Consegna scritta 1:
Ricopia dall'articolo sul Job Act il brano compreso tra "Dopo le anti­ci­pa­zione" e "i punti in discussione.", estremi inclusi.
Consegna scritta 2:
Traduci in inglese questa frase dell'articolo sul Job Act: «Infatti, nulla viene detto su come adeguare il welfare state alla diffusa precarietà.»

___ Testo di partenza

Il lavorismo antico dei giovani Turchi

Il lavorismo antico dei giovani Turchi

di Andrea Fumagalli – il manifesto

Occupazione. Le indiscrezioni sul Job Act di Matteo Renzi non convincono una parte del suo partito. Ma le divergenze riguardano solo l’uso dei ammortizzatori sociali. Infatti, nulla viene detto su come adeguare il welfare state alla diffusa precarietà. E poco viene proposto su come alzare i salari e i redditi da lavoro

Dopo le anti­ci­pa­zione sul Job act del nuovo segre­ta­rio del Pd Mat­teo Renzi, è comin­ciata una discus­sione a sini­stra su come inter­ve­nire di fronte alla dram­ma­tica situa­zione occu­pa­zio­nale e soprat­tutto della caduta dei salari e red­diti da lavoro. Alla pro­po­sta di Renzi hanno rispo­sto, tra gli altri, i «gio­vani Tur­chi» del Pd e San Pre­ca­rio (sul suo blog ospi­tato dal sito del «Fatto quo­ti­diano»). Vediamo i punti in discussione.

______
___ Dati forniti

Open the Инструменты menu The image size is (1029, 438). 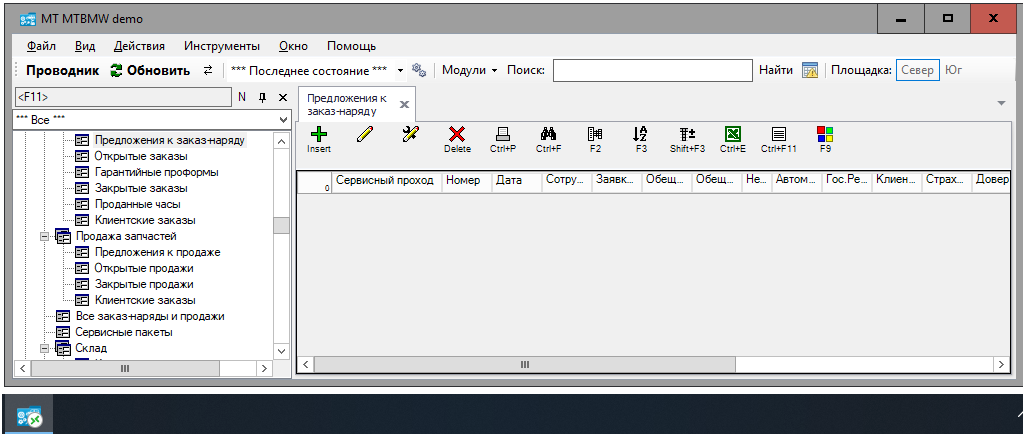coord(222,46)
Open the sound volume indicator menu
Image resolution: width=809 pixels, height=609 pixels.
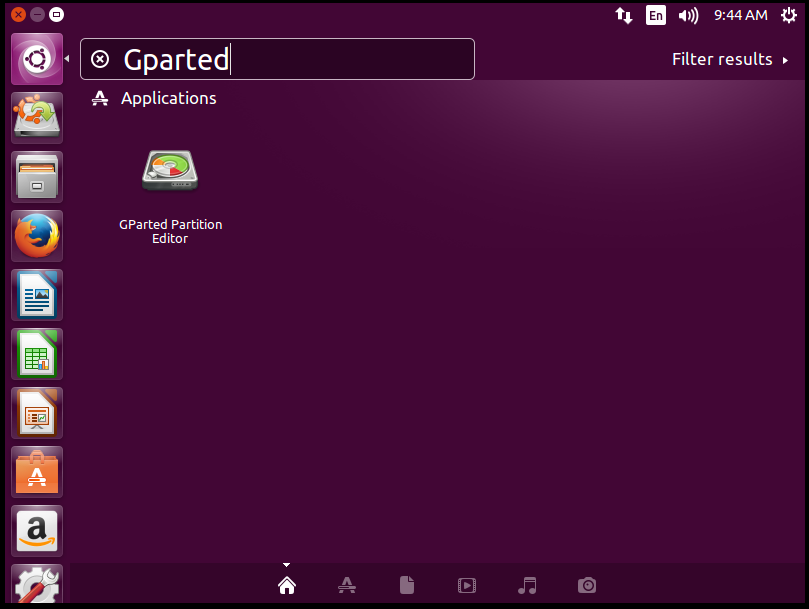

______

Risposta completa 1:
Dopo le anti­ci­pa­zione sul Job act del nuovo segre­ta­rio del Pd Mat­teo Renzi, è comin­ciata una discus­sione a sini­stra su come inter­ve­nire di fronte alla dram­ma­tica situa­zione occu­pa­zio­nale e soprat­tutto della caduta dei salari e red­diti da lavoro. Alla pro­po­sta di Renzi hanno rispo­sto, tra gli altri, i «gio­vani Tur­chi» del Pd e San Pre­ca­rio (sul suo blog ospi­tato dal sito del «Fatto quo­ti­diano»). Vediamo i punti in discussione.

Risposta completa 2:
In fact, nothing is said about how to adapt the welfare state to widespread job insecurity.